Low’s intellectual dishonesty is also noteworthy. His letter refers only to our third post on Frost’s shoddy resume and does not acknowledge the existence of our earlier posts on her misrepresentations. The third post described not simply that her resume was rife with errors, but more important, that it listed remarkably few accomplishments and made her sound like a seat-warmer rather than a seasoned executive. Low pointedly avoids the real issue, of Frost’s misrepresentaions before and after being hired by CalPERS, including clearly having committed perjury on her gubernatorial questionnaire in Washington in 2013.

In further proof that CalPERS is losing the public relations war, the Associated Press did a short re-report of the Ashton article, titled, CEO of California’s $350B pension fund has no degree (see a very short version here and a somewhat less short version here).

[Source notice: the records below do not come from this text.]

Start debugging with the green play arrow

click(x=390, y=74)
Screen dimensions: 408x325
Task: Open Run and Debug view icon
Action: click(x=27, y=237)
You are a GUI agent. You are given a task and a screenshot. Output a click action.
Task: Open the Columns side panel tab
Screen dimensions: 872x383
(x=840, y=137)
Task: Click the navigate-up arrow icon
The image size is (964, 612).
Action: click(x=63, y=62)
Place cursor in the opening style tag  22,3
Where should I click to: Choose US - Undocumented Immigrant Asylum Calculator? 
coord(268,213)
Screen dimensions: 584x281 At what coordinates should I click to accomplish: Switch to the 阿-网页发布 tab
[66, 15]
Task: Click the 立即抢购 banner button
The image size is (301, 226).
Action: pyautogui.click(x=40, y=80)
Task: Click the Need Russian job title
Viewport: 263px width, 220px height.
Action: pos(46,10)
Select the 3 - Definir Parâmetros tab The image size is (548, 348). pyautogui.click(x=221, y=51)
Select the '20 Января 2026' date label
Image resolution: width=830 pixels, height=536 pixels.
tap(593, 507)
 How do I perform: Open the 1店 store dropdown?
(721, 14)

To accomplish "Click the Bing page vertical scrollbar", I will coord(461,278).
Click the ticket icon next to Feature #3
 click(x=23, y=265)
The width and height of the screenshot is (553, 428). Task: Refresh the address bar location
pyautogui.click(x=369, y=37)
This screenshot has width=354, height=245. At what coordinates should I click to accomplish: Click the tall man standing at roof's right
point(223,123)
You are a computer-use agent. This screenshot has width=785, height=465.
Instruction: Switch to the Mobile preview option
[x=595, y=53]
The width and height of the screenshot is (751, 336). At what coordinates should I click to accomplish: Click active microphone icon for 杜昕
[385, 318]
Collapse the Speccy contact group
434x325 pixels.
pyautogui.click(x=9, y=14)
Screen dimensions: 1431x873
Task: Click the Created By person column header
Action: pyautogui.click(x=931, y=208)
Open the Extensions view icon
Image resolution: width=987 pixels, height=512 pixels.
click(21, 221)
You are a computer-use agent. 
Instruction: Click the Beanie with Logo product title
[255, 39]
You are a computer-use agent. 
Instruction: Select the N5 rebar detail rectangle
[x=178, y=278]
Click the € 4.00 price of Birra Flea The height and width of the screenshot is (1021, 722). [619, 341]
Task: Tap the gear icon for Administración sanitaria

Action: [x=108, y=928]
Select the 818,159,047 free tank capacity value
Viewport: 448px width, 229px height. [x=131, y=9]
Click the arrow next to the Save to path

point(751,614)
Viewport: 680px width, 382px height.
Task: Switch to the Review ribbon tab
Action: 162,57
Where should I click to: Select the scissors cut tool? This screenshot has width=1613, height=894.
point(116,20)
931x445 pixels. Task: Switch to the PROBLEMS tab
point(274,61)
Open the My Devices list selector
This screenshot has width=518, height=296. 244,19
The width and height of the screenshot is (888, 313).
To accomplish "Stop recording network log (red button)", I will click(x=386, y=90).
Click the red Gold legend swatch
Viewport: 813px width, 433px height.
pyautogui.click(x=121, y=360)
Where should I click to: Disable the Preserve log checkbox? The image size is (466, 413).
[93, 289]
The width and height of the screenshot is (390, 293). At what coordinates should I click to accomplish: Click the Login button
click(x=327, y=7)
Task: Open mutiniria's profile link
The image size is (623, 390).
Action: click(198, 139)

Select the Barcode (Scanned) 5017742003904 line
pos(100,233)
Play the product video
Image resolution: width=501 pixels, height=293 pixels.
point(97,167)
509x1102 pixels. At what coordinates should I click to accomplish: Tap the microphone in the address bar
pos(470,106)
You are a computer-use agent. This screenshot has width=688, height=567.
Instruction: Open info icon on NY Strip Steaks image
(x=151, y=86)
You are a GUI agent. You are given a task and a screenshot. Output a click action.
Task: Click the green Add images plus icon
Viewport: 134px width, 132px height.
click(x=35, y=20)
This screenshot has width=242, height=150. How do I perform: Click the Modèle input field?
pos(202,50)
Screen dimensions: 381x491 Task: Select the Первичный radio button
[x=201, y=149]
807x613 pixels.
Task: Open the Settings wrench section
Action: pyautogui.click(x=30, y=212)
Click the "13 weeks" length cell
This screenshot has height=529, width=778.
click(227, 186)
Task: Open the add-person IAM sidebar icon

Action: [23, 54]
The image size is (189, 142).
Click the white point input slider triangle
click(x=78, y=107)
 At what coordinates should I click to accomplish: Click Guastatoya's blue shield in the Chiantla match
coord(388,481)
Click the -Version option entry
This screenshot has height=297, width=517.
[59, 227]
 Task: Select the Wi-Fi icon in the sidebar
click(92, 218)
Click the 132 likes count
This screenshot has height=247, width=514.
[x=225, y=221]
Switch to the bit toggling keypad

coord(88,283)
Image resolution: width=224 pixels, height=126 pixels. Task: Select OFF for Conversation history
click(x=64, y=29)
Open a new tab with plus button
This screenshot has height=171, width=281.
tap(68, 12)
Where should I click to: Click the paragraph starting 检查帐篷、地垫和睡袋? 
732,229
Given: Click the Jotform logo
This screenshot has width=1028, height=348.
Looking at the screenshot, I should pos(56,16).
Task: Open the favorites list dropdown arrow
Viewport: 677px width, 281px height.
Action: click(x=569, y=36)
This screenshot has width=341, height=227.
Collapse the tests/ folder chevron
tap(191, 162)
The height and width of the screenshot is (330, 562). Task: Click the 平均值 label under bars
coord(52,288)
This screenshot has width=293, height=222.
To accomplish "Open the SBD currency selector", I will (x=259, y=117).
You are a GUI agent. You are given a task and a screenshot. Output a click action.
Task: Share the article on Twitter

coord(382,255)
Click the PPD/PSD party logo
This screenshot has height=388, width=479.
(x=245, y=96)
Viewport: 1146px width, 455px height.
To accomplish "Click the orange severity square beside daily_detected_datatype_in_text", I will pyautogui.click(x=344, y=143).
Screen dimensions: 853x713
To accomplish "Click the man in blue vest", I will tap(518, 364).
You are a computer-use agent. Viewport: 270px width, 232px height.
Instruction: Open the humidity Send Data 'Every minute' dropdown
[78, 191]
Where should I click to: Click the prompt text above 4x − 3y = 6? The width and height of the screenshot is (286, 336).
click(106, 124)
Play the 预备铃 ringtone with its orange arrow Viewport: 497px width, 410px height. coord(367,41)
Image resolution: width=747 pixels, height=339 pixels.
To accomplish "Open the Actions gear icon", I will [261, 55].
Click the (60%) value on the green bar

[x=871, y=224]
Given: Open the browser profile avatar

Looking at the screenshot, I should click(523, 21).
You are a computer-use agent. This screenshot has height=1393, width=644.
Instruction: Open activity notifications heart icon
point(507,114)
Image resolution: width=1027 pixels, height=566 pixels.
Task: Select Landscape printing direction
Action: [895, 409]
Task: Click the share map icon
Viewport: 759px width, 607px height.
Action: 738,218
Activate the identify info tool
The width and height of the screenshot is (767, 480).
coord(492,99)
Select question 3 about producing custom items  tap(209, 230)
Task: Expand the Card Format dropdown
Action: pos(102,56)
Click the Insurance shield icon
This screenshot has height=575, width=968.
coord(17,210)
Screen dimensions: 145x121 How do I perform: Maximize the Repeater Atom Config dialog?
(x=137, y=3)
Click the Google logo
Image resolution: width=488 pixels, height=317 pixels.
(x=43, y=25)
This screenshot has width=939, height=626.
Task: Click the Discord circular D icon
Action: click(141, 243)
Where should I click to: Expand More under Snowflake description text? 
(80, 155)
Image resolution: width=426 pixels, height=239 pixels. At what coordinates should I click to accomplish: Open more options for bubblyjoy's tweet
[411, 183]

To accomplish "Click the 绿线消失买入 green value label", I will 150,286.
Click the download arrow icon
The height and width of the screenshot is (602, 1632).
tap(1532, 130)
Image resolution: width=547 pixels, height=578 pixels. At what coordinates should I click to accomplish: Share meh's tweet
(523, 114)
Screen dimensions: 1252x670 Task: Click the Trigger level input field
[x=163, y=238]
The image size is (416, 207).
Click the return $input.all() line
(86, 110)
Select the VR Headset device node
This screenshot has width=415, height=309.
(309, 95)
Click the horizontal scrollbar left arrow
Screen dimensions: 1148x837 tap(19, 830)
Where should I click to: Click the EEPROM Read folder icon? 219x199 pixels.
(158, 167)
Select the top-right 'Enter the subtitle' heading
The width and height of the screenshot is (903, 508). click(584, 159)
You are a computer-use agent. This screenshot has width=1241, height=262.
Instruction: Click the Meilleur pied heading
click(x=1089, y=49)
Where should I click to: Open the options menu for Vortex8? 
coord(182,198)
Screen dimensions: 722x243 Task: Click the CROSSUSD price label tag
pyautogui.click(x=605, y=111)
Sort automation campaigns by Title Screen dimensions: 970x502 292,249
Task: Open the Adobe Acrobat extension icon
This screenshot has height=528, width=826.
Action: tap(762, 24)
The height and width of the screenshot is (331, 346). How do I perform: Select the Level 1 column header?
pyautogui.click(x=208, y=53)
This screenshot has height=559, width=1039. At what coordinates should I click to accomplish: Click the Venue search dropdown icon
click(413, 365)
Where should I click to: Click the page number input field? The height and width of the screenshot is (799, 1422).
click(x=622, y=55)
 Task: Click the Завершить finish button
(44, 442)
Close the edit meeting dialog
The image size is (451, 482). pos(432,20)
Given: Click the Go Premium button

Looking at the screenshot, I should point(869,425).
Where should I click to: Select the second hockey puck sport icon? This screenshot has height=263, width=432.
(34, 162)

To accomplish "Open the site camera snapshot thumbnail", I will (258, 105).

It didn’t help that the Associated Press story hoisted this quote from the Sacramento Bee:

“We are surprised. You just assume in today’s market if you’re going to be CEO of the nation’s largest retirement system that you’d have some kind of degree,” Tim Behrens, president of California State Retirees, told the newspaper.

So if it was all out in the open that Frost was only a high school graduate, why was Behrens surprised?

Let’s step back and review what these stories say about CalPERS’ media strategy.

First, the more press traction this story gets, the worse it is for Frost. So the fact that the Ashton story led the Associated Press to pick up the story, which has run on California local station websites and may also have been picked up by smaller California papers, is the last thing CalPERS wants.

Second, even though the substance of the short article hews to the CalPERS’ “This is about her degree” spin, as opposed to about Frost having lied, the focus on Frost being only a high school graduate isn’t helping her much. Look at how Behrens was taken aback. Recall that virtually all white collar jobs in the California government require a college degree, as is true of most municipalities. Jobs that involve handling or overseeing funds typically require even more qualifications. Readers in and around Sacramento who know state employees tell me that there is a lot of unhappiness and concern about why and how Frost got the job.

How can Frost come to work every day knowing the staff of 2900 people sees that she lied? Or is she a pathological liar like Elizabeth Holmes, who kept playing the victim card even as the FDA was shutting down virtually all of her business and exposing her as a fraud? And will this board perform as badly as the Theranos’did and keep backing Frost when it is becoming increasingly evident that she’s losing more credibility with every passing day?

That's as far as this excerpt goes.